In an NME article titled Product Packaging, and Rebel Music, I read about the most high profile addition to this trend, Edinburgh’s Fast Product, whose first releases, singles by The Mekons and 2.3, had came out around a year earlier.

Bob Last, a former architecture student and theatre set designer at the Traverse, is interviewed and writer Ian Cranna concludes that: ‘Last has the potential to be what Brecht was in theatre,’ a statement that sounds mightily impressive even though at this point in my life I know as much about concepts such as Bertolt Brecht’s alienation effect as I do about quantum mechanics.

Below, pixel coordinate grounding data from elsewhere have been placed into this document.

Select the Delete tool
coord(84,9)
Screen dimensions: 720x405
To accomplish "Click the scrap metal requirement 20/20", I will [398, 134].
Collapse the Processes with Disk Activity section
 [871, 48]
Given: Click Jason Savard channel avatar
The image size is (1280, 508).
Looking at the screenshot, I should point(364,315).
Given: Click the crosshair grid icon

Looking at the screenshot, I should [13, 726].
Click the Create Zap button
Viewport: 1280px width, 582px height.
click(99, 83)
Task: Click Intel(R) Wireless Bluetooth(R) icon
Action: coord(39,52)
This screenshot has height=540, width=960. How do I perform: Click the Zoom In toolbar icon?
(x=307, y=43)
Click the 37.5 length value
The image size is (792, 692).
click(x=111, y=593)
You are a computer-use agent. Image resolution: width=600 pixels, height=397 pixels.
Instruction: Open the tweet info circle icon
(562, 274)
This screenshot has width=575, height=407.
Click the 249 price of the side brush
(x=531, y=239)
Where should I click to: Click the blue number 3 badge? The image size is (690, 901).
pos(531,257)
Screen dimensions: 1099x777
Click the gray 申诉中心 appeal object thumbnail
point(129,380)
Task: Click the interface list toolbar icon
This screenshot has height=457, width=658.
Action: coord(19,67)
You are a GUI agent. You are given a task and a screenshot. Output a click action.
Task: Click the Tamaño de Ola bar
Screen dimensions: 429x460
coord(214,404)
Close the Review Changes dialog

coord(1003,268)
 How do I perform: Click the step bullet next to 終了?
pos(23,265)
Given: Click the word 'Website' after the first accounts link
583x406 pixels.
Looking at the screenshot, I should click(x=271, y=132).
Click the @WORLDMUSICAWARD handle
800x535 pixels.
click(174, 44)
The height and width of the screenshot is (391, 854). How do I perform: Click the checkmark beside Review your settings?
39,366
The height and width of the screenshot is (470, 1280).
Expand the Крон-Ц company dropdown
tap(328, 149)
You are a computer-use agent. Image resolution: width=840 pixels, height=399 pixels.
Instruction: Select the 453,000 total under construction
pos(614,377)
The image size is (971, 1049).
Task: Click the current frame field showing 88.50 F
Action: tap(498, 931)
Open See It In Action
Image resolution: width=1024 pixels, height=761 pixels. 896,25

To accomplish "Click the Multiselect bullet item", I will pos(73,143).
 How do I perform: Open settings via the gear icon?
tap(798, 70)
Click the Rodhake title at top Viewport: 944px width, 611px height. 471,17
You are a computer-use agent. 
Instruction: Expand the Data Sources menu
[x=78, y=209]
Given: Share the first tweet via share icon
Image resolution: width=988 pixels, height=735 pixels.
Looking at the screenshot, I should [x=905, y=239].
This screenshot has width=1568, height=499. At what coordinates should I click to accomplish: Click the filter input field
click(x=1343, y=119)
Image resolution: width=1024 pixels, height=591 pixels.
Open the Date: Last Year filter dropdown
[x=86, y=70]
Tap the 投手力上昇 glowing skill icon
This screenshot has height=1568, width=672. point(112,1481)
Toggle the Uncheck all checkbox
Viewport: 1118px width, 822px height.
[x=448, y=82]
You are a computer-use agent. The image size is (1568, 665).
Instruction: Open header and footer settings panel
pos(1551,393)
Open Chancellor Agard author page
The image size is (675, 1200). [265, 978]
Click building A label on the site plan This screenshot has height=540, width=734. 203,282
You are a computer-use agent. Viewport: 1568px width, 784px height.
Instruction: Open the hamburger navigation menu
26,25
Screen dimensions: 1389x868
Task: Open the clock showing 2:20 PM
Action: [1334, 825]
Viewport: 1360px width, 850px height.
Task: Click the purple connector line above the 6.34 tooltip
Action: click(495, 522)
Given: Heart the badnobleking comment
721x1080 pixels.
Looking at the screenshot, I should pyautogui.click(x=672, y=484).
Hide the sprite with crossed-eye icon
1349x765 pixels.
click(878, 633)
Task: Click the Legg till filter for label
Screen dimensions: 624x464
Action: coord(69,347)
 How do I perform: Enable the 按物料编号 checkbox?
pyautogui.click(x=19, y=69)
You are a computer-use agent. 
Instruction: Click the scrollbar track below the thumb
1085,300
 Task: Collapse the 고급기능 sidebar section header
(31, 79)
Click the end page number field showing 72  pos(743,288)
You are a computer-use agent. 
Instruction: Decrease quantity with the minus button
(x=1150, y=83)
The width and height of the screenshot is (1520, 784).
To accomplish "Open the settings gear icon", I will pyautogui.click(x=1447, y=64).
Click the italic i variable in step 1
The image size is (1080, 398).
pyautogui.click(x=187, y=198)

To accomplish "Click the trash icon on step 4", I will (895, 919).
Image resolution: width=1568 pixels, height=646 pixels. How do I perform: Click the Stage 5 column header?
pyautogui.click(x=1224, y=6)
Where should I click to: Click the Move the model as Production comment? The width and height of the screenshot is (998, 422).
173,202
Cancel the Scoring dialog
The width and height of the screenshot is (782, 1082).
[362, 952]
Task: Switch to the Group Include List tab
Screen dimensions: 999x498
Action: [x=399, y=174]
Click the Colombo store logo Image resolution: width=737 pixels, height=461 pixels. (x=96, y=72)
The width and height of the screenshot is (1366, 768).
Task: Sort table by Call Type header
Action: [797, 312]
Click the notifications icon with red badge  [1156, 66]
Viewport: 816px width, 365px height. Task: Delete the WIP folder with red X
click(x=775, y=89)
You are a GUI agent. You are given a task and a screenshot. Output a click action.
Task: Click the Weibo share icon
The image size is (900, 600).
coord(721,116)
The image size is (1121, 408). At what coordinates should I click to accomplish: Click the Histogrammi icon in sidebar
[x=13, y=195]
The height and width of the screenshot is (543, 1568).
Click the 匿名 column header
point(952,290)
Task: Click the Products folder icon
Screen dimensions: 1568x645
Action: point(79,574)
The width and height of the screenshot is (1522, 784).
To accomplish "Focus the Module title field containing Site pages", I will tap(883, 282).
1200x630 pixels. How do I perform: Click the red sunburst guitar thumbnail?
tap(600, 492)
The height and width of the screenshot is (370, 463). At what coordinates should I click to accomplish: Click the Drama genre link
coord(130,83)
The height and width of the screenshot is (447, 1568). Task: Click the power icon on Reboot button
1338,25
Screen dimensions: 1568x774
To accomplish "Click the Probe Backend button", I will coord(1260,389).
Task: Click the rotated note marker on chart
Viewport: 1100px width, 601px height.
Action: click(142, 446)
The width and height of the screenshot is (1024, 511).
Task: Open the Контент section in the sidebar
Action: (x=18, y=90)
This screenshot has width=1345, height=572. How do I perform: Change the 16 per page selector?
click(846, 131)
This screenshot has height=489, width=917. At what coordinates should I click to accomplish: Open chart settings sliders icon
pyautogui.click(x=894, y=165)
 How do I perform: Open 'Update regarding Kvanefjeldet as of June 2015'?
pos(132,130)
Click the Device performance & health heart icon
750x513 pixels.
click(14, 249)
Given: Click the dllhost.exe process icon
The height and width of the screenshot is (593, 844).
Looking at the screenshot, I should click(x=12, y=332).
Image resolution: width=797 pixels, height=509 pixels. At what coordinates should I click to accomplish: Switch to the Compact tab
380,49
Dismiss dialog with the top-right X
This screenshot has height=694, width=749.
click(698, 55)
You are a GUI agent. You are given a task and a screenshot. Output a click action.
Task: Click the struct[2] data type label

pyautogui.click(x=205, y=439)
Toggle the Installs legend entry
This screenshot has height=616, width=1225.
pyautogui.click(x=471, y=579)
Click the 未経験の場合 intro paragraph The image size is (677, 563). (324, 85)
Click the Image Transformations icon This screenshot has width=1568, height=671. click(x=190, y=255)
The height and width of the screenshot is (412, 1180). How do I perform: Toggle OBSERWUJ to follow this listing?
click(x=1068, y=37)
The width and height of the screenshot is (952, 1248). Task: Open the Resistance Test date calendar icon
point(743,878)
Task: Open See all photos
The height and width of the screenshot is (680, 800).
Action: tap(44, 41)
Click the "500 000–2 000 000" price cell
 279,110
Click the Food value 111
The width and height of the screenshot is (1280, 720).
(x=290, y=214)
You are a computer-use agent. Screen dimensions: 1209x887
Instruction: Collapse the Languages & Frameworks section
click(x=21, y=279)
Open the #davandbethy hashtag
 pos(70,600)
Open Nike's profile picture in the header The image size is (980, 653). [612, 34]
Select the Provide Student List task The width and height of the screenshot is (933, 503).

Nowadays I’m reasonably up to speed with Brecht and, although I’m still pretty mystified by the science behind the big bang theory, I think I can at least say that according to the new feature length documentary Big Gold Dream, the nearest musical equivalent of any big bang exploding the whole punk and independent movement in Scotland into life would be The Slits and Subway Sect performing on the Edinburgh Playhouse date of The Clash’s White Riot Tour.

‘It was a real Year Zero moment,’ Davy Henderson explains in the film. ‘It was incredible.’

Many young fans were certainly galvanised that evening and a bunch of them would quickly gravitate to the artistic hub of the Keir Street tenement flat of Bob Last and Fast co-conspirator Hilary Morrison, where they would discuss music and literature, try out some William Burroughs style cut-ups and eat a lot of toasties.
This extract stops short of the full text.